**What the exercise asks**
Reproduce the following lines verbatim.

**Records**
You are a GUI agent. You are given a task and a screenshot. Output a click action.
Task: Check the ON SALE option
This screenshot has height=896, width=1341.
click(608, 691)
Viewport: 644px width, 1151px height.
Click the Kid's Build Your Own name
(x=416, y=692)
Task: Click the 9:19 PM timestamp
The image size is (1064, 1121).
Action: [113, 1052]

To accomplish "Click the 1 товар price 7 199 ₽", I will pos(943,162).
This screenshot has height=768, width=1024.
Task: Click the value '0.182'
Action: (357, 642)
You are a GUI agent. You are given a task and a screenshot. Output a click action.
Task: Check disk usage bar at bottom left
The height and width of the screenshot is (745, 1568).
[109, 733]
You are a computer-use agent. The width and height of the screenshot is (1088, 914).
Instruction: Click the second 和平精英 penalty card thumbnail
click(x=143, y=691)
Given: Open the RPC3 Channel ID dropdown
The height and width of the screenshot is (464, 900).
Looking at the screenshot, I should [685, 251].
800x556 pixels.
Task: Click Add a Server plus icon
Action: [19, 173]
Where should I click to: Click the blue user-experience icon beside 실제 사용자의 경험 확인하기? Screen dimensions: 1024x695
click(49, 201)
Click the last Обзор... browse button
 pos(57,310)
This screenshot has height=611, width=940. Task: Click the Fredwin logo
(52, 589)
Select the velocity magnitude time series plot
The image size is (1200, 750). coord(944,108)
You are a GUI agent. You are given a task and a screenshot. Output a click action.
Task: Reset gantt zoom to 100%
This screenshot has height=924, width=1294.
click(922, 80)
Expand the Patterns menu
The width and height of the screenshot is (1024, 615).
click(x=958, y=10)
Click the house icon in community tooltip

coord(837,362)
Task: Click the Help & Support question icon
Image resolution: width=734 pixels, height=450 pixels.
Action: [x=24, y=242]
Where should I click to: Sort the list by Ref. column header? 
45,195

**Answer in full**
You are a GUI agent. You are given a task and a screenshot. Output a click action.
Task: Check the ON SALE option
This screenshot has height=896, width=1341.
click(608, 691)
Viewport: 644px width, 1151px height.
Click the Kid's Build Your Own name
(x=416, y=692)
Task: Click the 9:19 PM timestamp
The image size is (1064, 1121).
Action: [113, 1052]

To accomplish "Click the 1 товар price 7 199 ₽", I will pos(943,162).
This screenshot has height=768, width=1024.
Task: Click the value '0.182'
Action: (357, 642)
You are a GUI agent. You are given a task and a screenshot. Output a click action.
Task: Check disk usage bar at bottom left
The height and width of the screenshot is (745, 1568).
[109, 733]
You are a computer-use agent. The width and height of the screenshot is (1088, 914).
Instruction: Click the second 和平精英 penalty card thumbnail
click(x=143, y=691)
Given: Open the RPC3 Channel ID dropdown
The height and width of the screenshot is (464, 900).
Looking at the screenshot, I should [685, 251].
800x556 pixels.
Task: Click Add a Server plus icon
Action: [19, 173]
Where should I click to: Click the blue user-experience icon beside 실제 사용자의 경험 확인하기? Screen dimensions: 1024x695
click(49, 201)
Click the last Обзор... browse button
 pos(57,310)
This screenshot has height=611, width=940. Task: Click the Fredwin logo
(52, 589)
Select the velocity magnitude time series plot
The image size is (1200, 750). coord(944,108)
You are a GUI agent. You are given a task and a screenshot. Output a click action.
Task: Reset gantt zoom to 100%
This screenshot has height=924, width=1294.
click(922, 80)
Expand the Patterns menu
The width and height of the screenshot is (1024, 615).
click(x=958, y=10)
Click the house icon in community tooltip

coord(837,362)
Task: Click the Help & Support question icon
Image resolution: width=734 pixels, height=450 pixels.
Action: [x=24, y=242]
Where should I click to: Sort the list by Ref. column header? 
45,195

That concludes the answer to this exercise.